For the Love of ‘Cross: Let Them Eat Mud
Weekend warriors feel it. Pros get it. ‘Cross is the delicious itch that gets under your skin and must be scratched — a brief flash of joy ahead of a fast approaching winter. In this series, we explore the essence of what makes us love the discipline of Cyclocross so much.
It’s cold outside, but you get out of bed anyway and shuffle about in your warm flat, collecting your kit while munching on warm toast. Later that morning, while loading your bike onto the roof of your car, you notice the sky look s mildly menacing — hmm, is rain in the forecast? You’re already thinking about tire pressure and post-race clean up. You head out of the city, winding through Sunday streets until houses begin to thin out and you find yourself in countryside. Rolling up with plenty of time to spare — your race isn’t until 2PM — you park. Like-minded souls have already gathered here, and as you sit in your car with the heater softly purring, you smile. “These are my people,” you think, watching familiar faces go through their pre-race routines. The parents, the kids, and the friends. This community — to you they are like a second family.
You switch the engine off and puff warm air into your hands. HTFU. Go time. You exit the car.
“[Sometimes] I’ll be racing people around me, I won’t be racing for the top 10. […] There’s always someone to race with, which is really cool.”
– Rudy Melo, 5th Floor
There is a kind of raw beauty to cyclocross leagues like the London X League. They embody the spirit of the ‘cross community in all its glory — supportive, competitive, and most of all, fun. There are the clubs, which every weekend, take turns to set the race table for that Sunday’s gathering, with volunteers laying down barriers and rolling out the race tape. There are the riders, who bring with them the desire to outdo themselves as much as their competition, and roll the dice whatever the conditions. And then there are the supportive families and friends who, week after week, turn up with carloads of enthusiasm to motivate all riders from 10 years old to 50+. Together, they make ‘cross happen.
“One of the main things that appeals to me in ‘cross is just the community behind it,” explains Rudy Melo, co-founder of the cycling collective, 5th Floor. “It’s very relaxed, but you can also take it really seriously if you want to.”
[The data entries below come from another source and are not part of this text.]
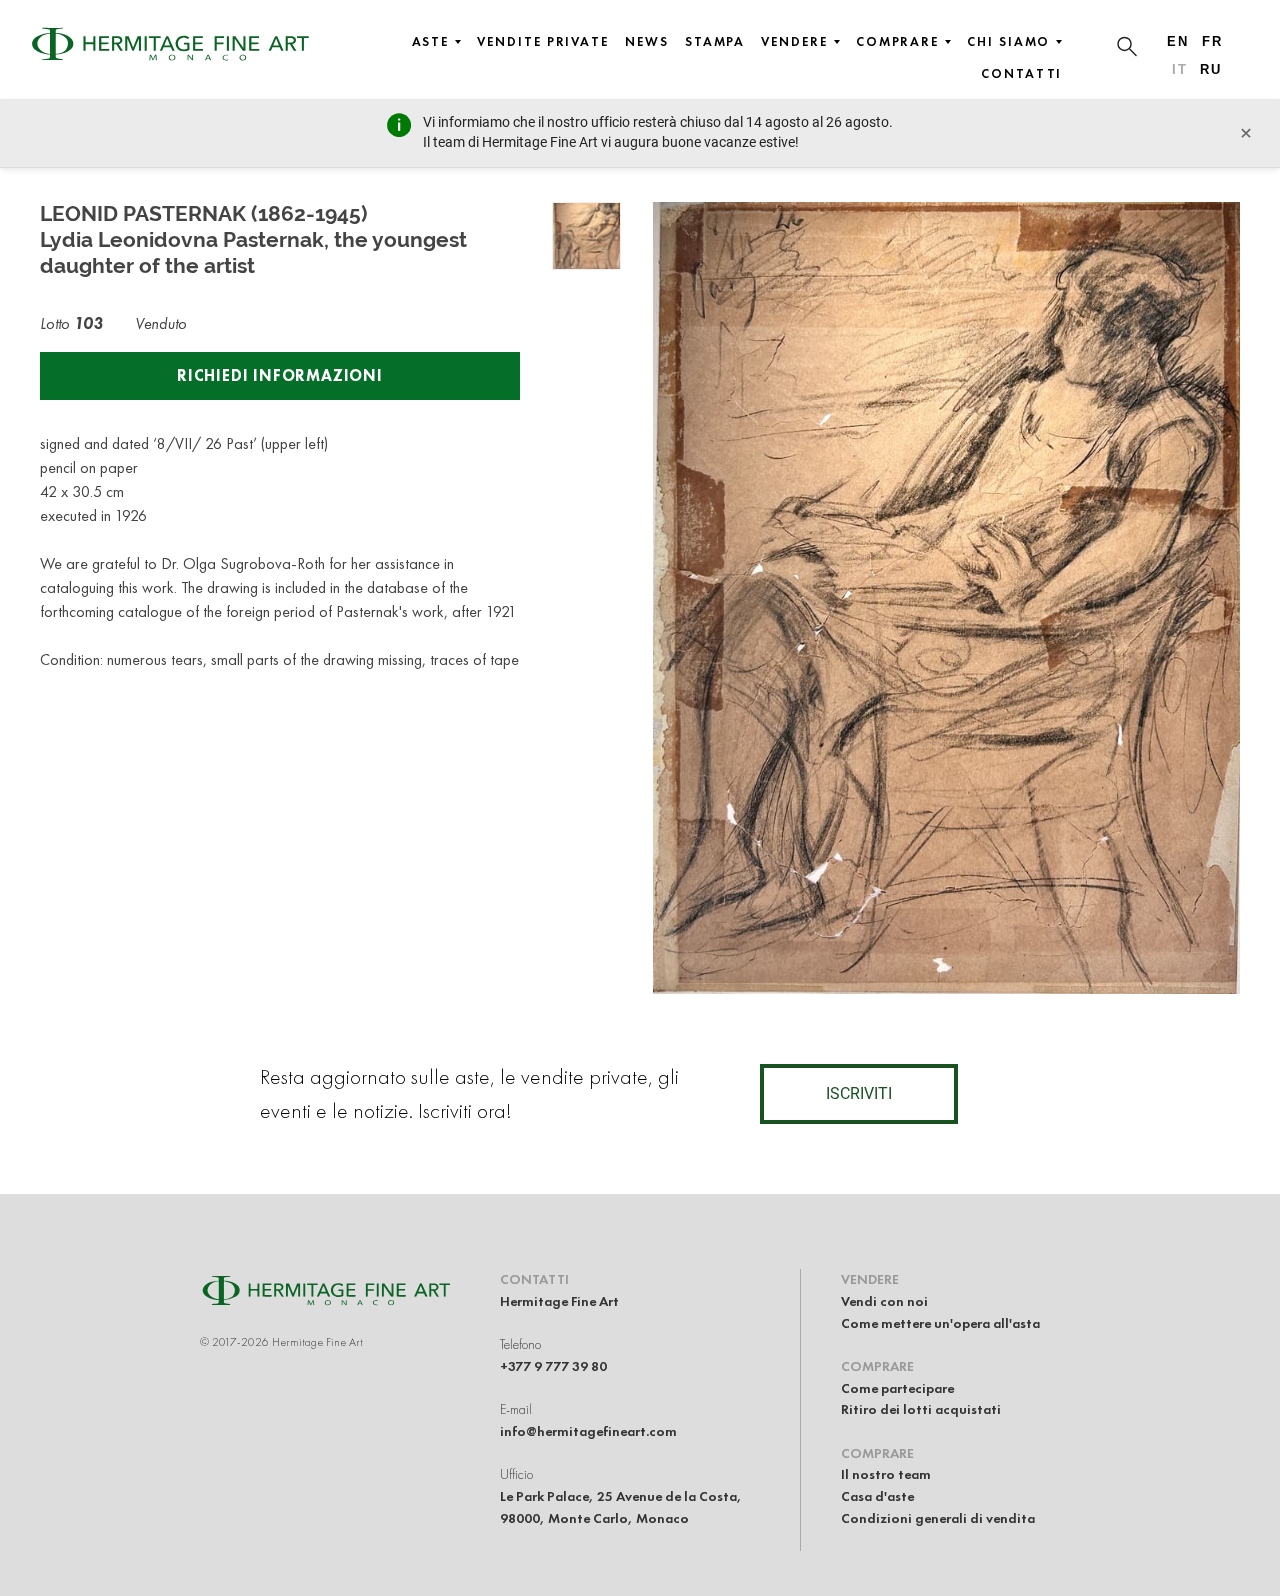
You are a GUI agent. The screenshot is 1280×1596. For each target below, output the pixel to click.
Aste (431, 42)
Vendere (794, 42)
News (647, 42)
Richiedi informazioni (280, 375)
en (1178, 41)
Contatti (1021, 74)
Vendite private (543, 42)
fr (1212, 41)
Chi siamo (1008, 42)
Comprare (897, 42)
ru (1211, 69)
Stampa (715, 42)
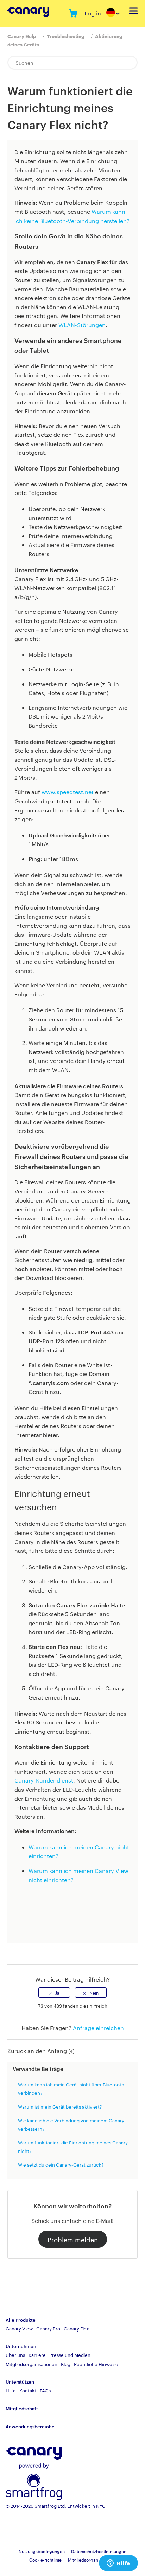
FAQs (45, 2390)
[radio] (54, 1992)
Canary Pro (48, 2328)
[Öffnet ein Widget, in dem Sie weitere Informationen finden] (118, 2563)
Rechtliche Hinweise (96, 2364)
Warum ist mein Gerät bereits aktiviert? (60, 2106)
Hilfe (11, 2390)
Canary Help (21, 36)
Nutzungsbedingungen (42, 2551)
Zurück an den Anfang (37, 2050)
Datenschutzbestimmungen (98, 2551)
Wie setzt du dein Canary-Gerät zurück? (61, 2164)
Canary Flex (76, 2328)
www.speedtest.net (68, 792)
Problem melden (73, 2239)
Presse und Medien (69, 2355)
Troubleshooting (65, 36)
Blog (65, 2364)
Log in (92, 13)
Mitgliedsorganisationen (31, 2364)
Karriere (37, 2355)
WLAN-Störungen (82, 325)
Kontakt (27, 2390)
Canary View (19, 2328)
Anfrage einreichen (98, 2028)
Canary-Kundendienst (43, 1780)
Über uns (15, 2355)
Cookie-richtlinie (45, 2559)
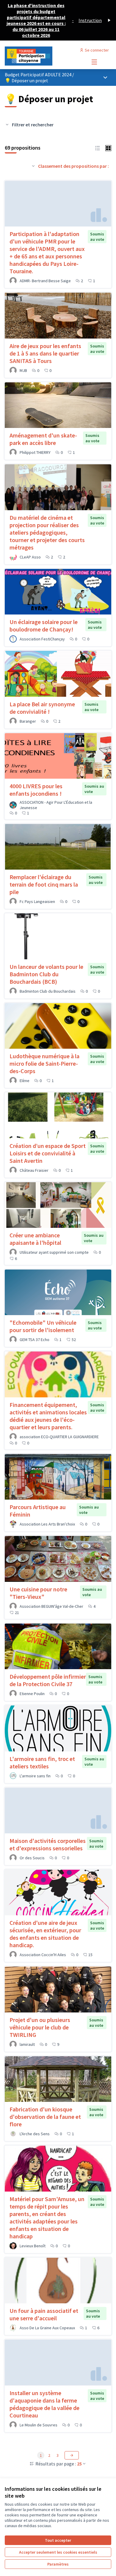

Seriously competitive or not, with multiple levels of experience in every race (there are no category rankings in this league, just age and gender groupings), there’s always someone to race against — even if it’s just your own inner demons.
“If you’re not doing as well as you wish, [then] you’re racing against yourself, or to do your best every lap, or you’re racing to do better than your previous race, or you’re racing to catch the guy in front or to stay away from the guy behind.” It seems no matter where you are in that precious 60 minutes of racing, the tussle is real.
It’s winter. In a season of hearty soups and comfort food, ‘cross is like that go-to bowl of soul-restoring, chunky stew — familiar, tasty, and immensely satisfying. Every week, you find yourself lining up at the start line, joking around with the people you’re going to be battling against for the next hour — maybe more, maybe less. You will ride, and ride hard. You will ride until your lungs burst and your face is contorted with the effort. You will race against whomever is next to you, behind you, in front of you, and fight for the scraps of victory. And when the finish line comes, you will slump over the bars, breathing hard and sucking in oxygen in big, hearty gulps. Before going home, you will swap your war stories, complain about the cold, clean all your gear, and pack up. And come next week?
Come next week, you will come back for seconds.
“It’s only an hour long, maybe a little bit longer, a little bit less […] and it’s a good way to kind of have a crack at the sport […] I think people who are just starting out in ‘cross can have a pretty basic bike and still have a go.”